* [SUPPLIED RECORDS]
☆ ☆ ☆

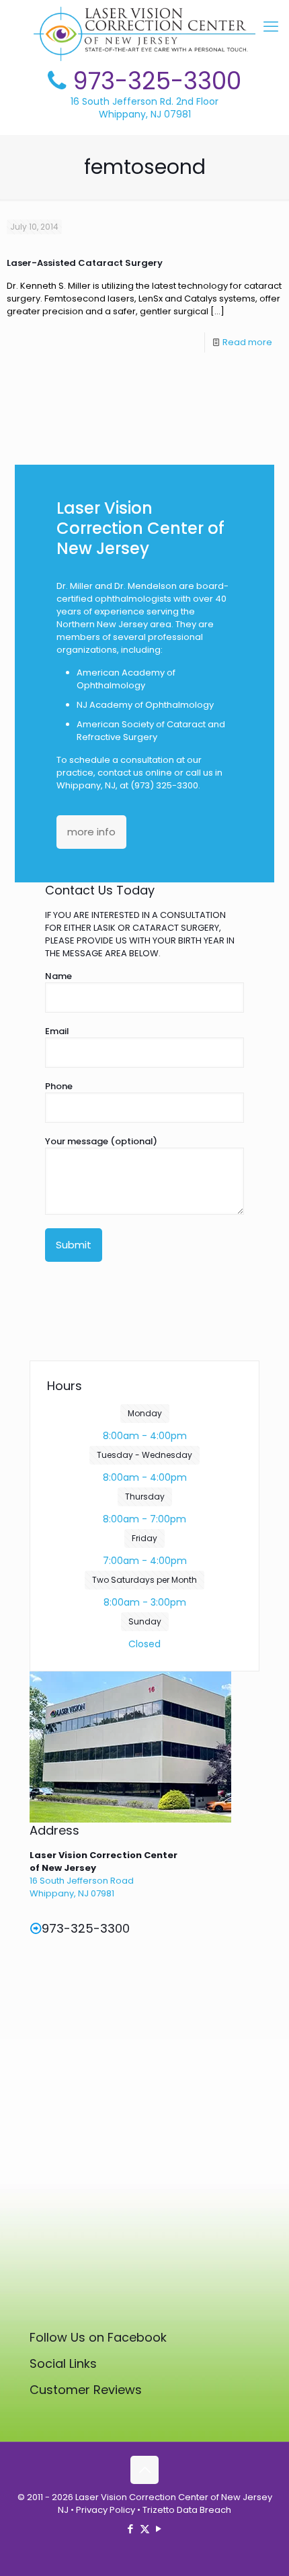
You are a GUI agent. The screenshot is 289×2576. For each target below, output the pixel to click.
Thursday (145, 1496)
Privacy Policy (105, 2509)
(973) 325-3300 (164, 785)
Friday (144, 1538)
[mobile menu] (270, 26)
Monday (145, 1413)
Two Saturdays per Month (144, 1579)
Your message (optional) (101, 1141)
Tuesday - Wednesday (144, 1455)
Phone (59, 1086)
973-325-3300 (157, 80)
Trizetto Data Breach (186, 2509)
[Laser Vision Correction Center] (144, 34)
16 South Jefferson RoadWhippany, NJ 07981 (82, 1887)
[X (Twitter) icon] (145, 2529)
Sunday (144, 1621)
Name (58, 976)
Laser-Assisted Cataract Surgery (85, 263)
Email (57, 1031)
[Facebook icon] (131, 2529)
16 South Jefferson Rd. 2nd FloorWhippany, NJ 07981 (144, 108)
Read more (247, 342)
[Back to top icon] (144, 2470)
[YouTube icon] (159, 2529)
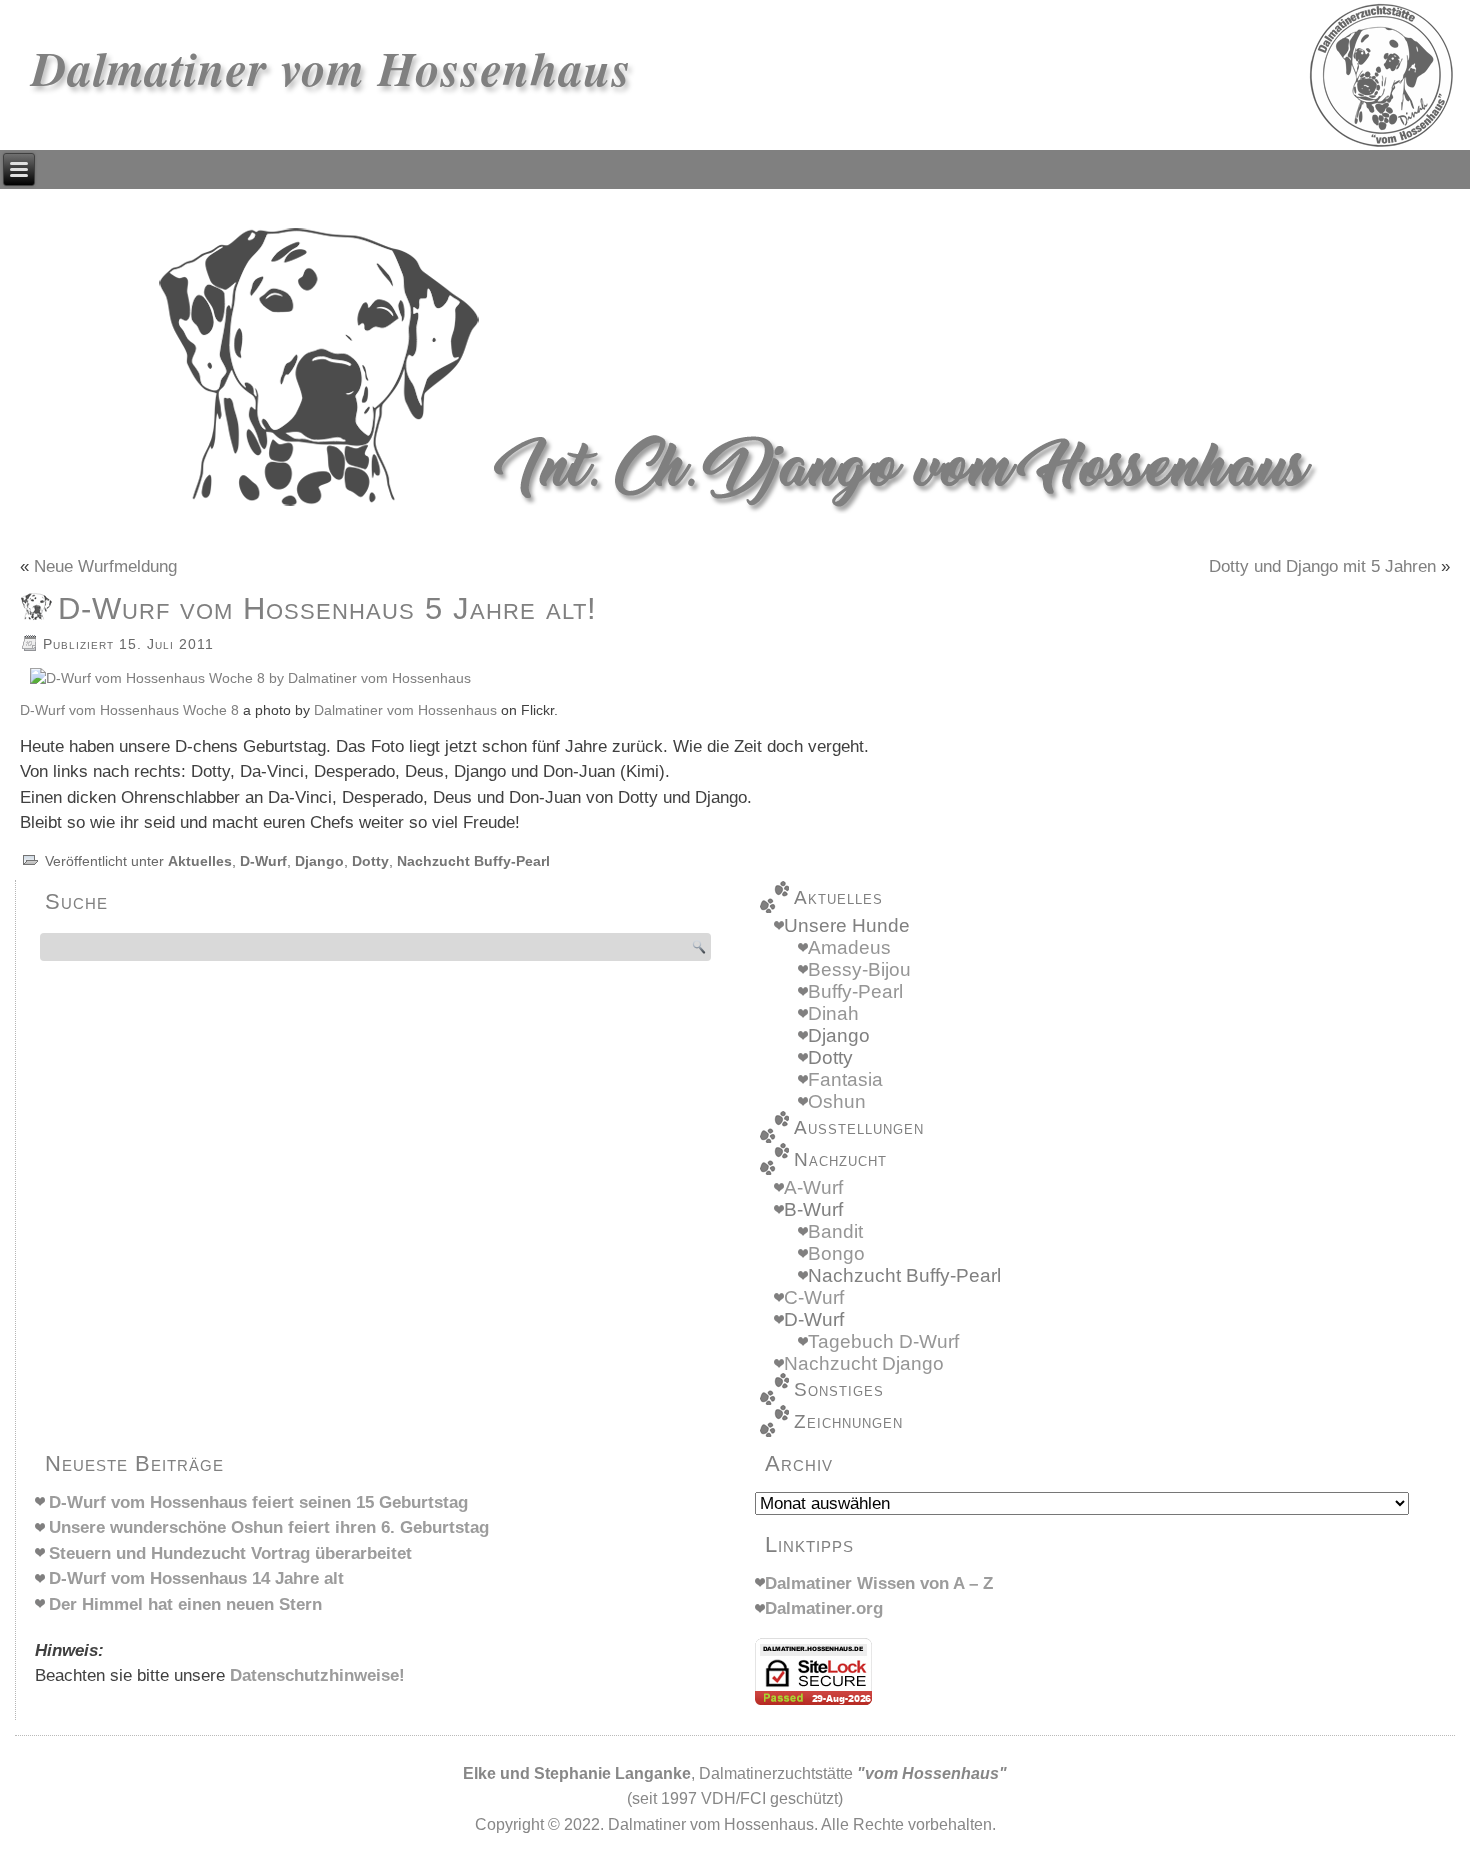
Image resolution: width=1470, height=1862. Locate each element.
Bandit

☆ ☆ ☆

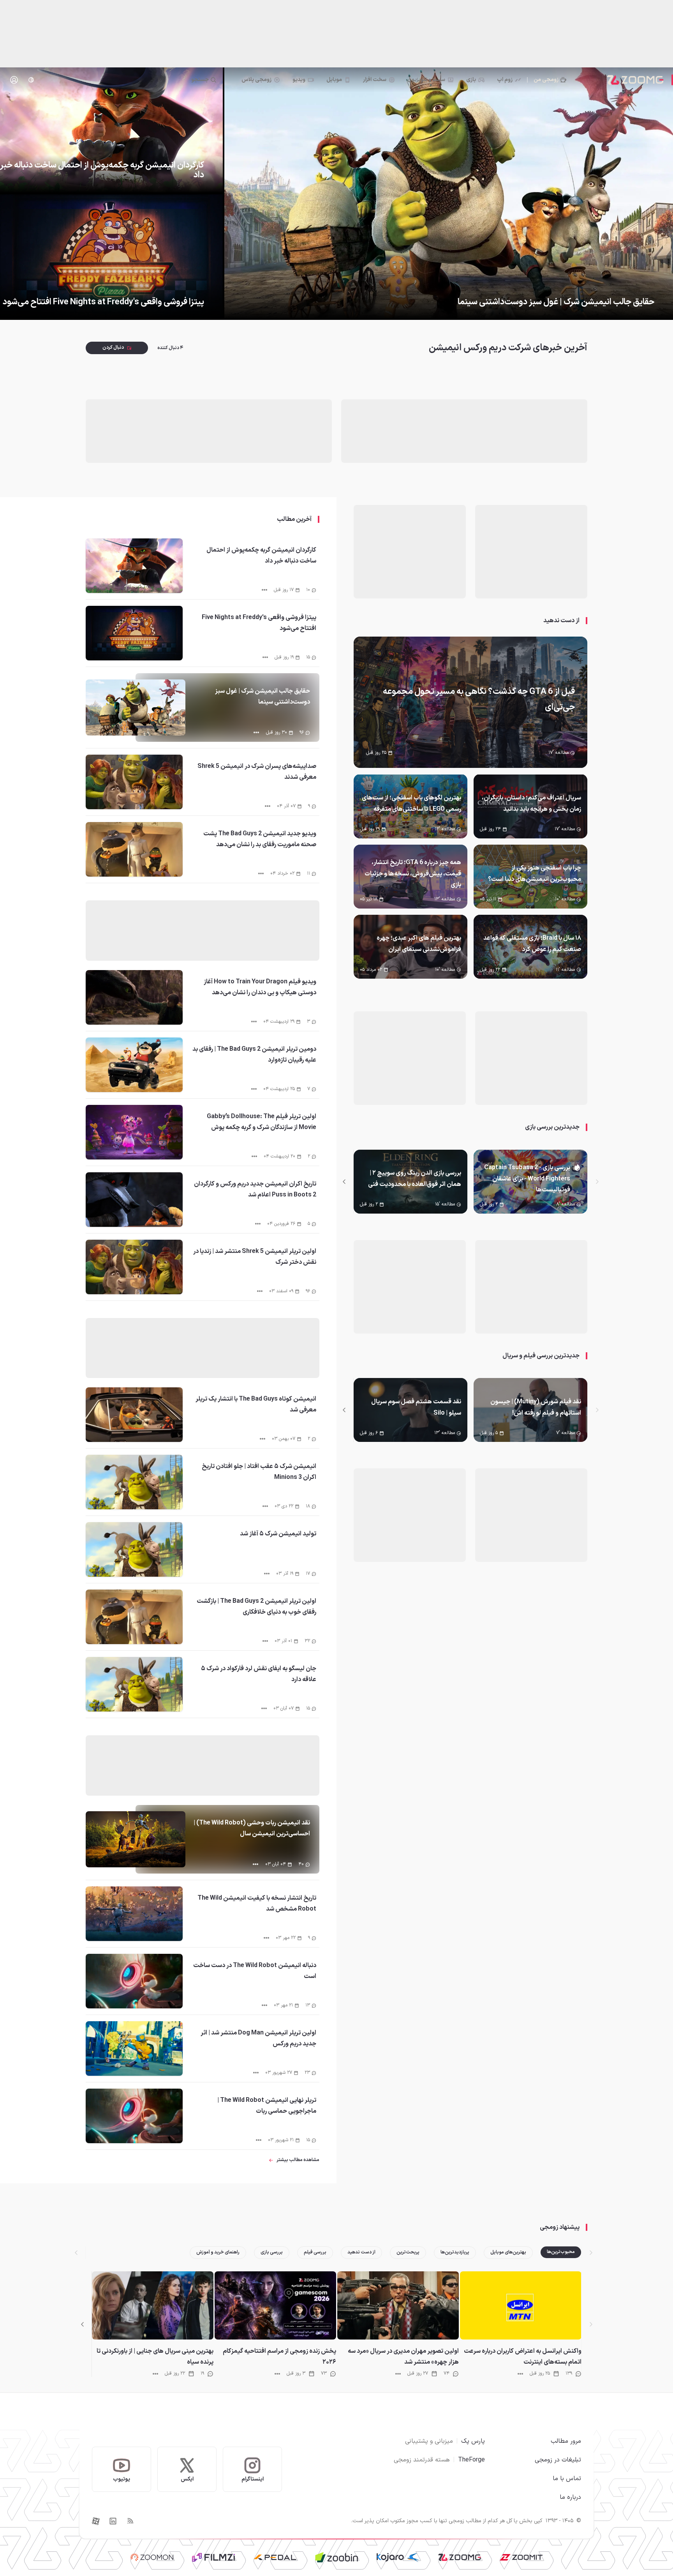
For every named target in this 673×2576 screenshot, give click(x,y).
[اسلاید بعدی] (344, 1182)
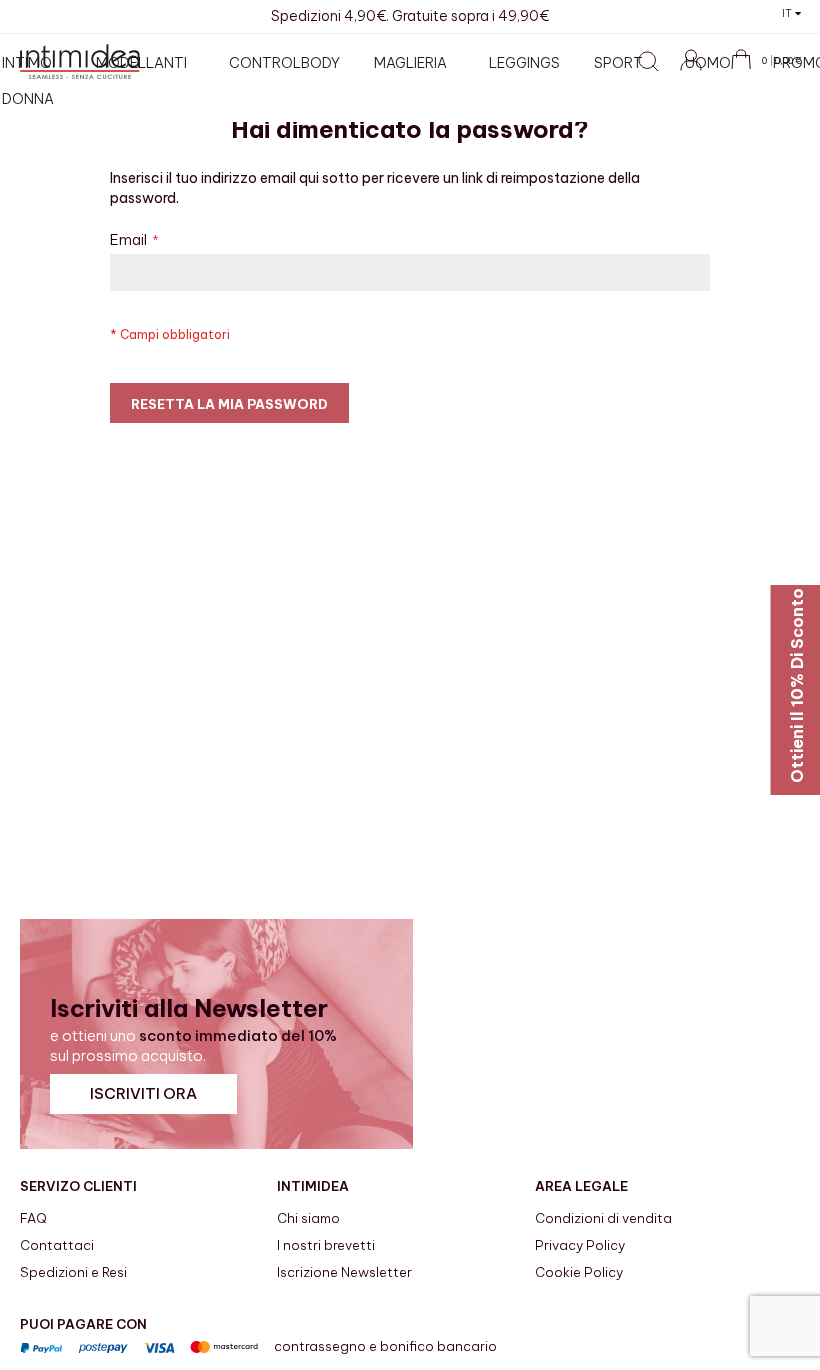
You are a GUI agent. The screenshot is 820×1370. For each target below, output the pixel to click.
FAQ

☆ ☆ ☆

Which lines above include the string "output"? Show them.

* [WRITTEN SOLUTION]
You are a GUI agent. The screenshot is 289×2576. For each target below, output the pixel to click.
You are a GUI agent. The screenshot is 820×1370. For each target below, output the pixel to click.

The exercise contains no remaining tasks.